Quanto ao D. Afonso Henriques, ele foi o primeiro rei de Portugal... fez cortes em Coimbra e cá reside na sua última morada. Nós gostamos muito que ele cá esteja... Não é de Guimarães, nem de Coimbra... É de Portugal.

Saudações.

F.B. disse...

Meu caro,

Antes de mais, as minhas desculpas pela demora a responder-lhe.

Vamos supor que concordava consigo e que houve uma deserção dos adeptos do Vitória que foram assistir ao jogo. O que é que isto significaria? A excepção que confirma a regra. Mas, na verdade, mais de metade dos adeptos vitorianos ficaram no Jamor até ao final do jogo. Volto a repetir-lhe que aos 82 minutos de jogo, com o Vitória a ser humilhado, o que se ouvia no Jamor era o seguinte : Vitória até morrer, Vitória até morrer! Aconteça o que acontecer, somos Vitória até morrer!. Acho estranho que, caso tenha visto o jogo, não tenha dado por isto. E se deu, então permita-me dizer-lhe que fez pagar o justo pelo pegador e confundiu uma minoria com uma maioria...
No que diz respeito às assistências aos jogos no Campeonato Nacional (CN) o Vitória é neste momento o 5º grande.

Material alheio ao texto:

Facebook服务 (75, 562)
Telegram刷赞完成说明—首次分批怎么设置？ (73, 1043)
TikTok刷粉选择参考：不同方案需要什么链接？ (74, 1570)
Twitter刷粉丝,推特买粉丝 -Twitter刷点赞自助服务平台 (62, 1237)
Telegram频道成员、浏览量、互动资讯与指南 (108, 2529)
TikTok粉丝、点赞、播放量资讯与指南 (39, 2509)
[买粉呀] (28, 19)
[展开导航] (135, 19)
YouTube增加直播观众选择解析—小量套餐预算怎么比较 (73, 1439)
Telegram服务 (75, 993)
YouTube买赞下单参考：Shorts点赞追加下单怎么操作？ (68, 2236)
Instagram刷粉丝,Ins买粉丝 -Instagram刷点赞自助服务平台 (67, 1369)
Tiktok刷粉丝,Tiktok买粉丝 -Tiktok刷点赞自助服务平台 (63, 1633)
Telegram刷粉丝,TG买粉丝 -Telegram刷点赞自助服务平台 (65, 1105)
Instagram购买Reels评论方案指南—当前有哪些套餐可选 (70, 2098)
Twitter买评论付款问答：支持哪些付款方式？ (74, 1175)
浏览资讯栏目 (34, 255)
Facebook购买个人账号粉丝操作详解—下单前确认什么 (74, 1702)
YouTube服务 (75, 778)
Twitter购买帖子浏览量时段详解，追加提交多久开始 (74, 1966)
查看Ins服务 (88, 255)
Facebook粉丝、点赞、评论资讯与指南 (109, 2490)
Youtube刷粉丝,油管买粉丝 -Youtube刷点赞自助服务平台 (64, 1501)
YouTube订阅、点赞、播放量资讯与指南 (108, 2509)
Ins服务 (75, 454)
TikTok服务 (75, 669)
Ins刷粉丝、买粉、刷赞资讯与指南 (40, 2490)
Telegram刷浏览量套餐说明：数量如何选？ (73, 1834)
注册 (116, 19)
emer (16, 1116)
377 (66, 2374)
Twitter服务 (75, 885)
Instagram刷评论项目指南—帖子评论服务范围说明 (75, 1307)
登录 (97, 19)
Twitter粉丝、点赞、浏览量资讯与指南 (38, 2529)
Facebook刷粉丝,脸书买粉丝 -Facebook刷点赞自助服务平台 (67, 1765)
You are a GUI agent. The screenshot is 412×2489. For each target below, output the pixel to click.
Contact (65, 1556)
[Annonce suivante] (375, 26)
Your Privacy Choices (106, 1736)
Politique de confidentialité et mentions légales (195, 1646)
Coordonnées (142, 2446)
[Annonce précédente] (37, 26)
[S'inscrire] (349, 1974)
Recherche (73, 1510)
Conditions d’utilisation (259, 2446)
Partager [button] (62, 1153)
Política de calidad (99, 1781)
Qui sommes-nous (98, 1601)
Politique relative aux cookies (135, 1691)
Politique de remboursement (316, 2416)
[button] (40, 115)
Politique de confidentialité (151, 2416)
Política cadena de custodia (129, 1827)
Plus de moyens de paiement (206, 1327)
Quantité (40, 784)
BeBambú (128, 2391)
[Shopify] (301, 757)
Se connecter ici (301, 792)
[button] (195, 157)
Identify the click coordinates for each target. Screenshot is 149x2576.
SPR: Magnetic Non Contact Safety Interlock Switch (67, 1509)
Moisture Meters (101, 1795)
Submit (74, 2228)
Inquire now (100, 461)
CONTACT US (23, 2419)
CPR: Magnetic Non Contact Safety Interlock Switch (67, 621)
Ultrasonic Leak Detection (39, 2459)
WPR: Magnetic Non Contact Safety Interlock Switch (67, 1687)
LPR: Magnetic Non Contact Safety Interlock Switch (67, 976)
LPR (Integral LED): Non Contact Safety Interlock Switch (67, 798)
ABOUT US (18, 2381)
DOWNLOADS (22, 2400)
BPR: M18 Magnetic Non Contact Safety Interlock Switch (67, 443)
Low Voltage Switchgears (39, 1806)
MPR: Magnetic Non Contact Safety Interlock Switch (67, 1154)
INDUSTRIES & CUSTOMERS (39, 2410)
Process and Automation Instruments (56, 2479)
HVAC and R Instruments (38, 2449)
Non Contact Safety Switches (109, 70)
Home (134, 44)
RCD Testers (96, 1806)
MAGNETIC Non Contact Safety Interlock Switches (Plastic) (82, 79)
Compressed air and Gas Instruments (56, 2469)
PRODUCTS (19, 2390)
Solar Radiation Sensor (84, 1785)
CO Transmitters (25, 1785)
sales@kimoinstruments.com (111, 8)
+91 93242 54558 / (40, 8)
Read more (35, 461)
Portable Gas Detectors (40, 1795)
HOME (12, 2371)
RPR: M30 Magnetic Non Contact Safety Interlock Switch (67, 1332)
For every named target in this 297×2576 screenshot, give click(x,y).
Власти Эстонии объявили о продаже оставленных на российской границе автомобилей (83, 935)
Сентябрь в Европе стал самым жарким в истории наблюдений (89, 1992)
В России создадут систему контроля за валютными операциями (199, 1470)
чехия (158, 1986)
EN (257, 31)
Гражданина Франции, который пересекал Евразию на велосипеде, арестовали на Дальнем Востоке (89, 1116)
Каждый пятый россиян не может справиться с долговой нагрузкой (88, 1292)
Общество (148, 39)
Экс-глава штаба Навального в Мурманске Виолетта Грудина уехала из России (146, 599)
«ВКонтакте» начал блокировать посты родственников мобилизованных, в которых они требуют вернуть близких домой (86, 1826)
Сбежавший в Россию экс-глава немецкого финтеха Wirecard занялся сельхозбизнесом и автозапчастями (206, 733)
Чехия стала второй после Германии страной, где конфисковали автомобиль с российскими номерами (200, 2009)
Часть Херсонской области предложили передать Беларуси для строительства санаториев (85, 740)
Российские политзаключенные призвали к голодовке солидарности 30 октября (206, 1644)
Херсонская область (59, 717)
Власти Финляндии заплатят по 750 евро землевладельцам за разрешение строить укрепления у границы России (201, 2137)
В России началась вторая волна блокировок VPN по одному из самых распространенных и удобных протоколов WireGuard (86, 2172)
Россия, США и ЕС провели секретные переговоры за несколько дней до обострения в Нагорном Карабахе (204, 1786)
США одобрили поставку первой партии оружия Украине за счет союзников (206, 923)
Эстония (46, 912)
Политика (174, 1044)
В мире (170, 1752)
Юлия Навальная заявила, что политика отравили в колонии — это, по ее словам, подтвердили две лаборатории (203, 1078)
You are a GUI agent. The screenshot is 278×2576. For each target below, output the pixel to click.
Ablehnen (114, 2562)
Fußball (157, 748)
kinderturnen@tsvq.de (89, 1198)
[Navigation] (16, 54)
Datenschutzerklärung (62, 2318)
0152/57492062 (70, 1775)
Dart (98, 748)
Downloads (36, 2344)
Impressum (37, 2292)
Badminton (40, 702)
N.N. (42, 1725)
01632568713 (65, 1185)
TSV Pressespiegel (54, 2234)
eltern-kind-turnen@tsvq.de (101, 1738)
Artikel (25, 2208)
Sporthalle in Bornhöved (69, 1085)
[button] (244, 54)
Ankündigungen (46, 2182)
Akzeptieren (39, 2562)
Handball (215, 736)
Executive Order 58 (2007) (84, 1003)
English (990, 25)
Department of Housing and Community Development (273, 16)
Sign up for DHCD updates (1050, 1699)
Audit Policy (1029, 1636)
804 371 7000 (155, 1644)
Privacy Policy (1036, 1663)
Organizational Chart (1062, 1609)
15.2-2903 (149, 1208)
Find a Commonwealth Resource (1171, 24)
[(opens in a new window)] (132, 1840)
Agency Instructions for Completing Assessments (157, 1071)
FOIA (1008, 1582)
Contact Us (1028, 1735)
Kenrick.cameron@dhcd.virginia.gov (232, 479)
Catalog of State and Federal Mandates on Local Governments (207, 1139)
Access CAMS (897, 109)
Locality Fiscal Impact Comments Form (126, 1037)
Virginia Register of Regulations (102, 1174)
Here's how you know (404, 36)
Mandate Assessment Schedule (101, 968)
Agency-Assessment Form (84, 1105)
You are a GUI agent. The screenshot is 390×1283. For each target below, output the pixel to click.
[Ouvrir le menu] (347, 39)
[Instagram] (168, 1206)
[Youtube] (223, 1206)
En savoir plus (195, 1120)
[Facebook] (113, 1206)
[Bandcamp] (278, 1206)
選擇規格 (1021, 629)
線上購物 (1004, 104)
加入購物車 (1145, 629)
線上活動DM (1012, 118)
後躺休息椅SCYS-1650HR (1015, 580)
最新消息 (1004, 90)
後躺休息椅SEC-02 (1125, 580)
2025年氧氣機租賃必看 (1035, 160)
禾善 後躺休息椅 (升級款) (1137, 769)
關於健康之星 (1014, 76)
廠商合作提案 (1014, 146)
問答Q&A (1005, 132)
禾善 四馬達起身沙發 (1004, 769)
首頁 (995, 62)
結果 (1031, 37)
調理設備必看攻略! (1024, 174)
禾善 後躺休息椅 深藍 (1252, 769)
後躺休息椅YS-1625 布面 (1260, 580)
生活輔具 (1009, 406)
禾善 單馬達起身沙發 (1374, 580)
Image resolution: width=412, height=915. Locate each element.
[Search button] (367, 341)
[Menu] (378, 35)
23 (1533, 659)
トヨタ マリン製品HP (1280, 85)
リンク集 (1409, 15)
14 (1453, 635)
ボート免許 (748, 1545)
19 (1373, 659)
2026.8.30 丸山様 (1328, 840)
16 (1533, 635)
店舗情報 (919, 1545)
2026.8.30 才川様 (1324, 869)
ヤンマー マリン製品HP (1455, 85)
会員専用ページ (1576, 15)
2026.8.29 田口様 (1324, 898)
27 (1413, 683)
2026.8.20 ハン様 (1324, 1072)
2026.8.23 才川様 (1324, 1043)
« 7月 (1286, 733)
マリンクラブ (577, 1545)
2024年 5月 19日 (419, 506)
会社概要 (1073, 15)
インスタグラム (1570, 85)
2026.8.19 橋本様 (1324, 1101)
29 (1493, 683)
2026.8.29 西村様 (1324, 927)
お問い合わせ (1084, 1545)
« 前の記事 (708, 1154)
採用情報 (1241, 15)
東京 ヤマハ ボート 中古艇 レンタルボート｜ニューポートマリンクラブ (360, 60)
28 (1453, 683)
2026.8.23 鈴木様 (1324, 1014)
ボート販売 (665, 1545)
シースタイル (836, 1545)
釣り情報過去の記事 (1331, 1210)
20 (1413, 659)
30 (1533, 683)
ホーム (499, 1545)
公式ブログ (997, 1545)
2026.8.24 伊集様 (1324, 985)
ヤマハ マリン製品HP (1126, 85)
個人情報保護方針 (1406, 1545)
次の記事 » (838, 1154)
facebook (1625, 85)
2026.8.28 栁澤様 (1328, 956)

Fomos ultrapassados este ano pelo Braga (o nosso grande rival), depois de termos sido durante décadas o 4º grande.
No que diz respeito a deslocações somos, talvez, o clube nº 1 (isto porque ao contrário do que acontece com Benfica, Porto e Sporting, o Vitória quase não tem adeptos fora de Guimarães, por isso, quando estão milhares - mais de 15000 como já aconteceu mais do que uma vez - adeptos vitorianos num jogo fora de casa do nosso CN , eles sairam de Guimarães para irem apoiar o seu clube.
Se isto não é ser diferente (para não dizer único) do resto dos clubes do nosso CN, não sei o que será diferente...Se conhecer outro clube (para além dos 3 grandes) com estas características diga. Eu não conheço.
Os exemplos que me deu da violência praticada por adeptos vitorianos são verdadeiros e são lamentáveis. Mas posso garantir-lhe que as recepções que nos são feitas em Lisboa, Porto, Coimbra e Braga são igualmente violentas. Resumindo: uma estupidez de parte a parte.
Quanto à Académica, não tenho nada contra. Agora ter 3000 adeptos de média por jogo num estádio com 30000? lugares, não é digno de um clube da I Divisão, muito menos com a história (ainda que recriada após a interrupção de 74) que a Académica tem...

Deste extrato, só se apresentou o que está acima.